Written problem: Output the listing verbatim, starting at its first line and ending at the line that contains "Collapse the agriculture", with both of those lines included.

↓

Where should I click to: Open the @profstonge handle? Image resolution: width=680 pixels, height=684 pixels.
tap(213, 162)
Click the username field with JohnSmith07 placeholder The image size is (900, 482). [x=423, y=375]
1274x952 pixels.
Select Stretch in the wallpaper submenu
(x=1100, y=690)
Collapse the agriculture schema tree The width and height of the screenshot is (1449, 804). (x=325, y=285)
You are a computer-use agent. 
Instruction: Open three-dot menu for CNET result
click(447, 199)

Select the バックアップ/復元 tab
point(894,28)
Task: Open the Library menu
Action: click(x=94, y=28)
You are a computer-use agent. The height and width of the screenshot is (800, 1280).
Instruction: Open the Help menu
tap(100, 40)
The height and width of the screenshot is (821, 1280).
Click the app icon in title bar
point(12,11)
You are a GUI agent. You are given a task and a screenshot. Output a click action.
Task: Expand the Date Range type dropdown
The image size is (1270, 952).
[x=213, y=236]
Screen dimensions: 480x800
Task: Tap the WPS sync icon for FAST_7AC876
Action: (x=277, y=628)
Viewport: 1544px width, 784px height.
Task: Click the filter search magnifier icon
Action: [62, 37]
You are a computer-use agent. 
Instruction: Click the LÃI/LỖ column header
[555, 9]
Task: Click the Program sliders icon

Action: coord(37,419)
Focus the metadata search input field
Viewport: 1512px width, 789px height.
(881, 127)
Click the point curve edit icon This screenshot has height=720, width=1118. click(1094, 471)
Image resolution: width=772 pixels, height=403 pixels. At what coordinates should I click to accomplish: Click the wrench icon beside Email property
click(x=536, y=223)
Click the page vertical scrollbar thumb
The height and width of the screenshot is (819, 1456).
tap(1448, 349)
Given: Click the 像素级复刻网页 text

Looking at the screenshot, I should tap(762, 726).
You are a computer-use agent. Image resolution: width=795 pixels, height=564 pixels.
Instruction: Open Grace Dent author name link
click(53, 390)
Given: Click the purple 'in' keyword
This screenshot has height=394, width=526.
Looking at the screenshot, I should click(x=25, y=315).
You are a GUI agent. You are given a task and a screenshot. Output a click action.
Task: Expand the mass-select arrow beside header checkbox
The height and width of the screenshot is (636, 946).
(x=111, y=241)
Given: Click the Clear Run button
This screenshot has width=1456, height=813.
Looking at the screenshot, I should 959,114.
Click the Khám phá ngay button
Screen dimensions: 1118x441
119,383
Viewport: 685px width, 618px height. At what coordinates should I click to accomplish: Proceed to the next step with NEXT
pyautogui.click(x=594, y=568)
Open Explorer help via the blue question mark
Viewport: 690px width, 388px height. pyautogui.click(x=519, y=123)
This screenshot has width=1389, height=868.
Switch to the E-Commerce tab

↑

Written answer:
Where should I click to: Open the @profstonge handle? Image resolution: width=680 pixels, height=684 pixels.
tap(213, 162)
Click the username field with JohnSmith07 placeholder The image size is (900, 482). [x=423, y=375]
1274x952 pixels.
Select Stretch in the wallpaper submenu
(x=1100, y=690)
Collapse the agriculture schema tree The width and height of the screenshot is (1449, 804). (x=325, y=285)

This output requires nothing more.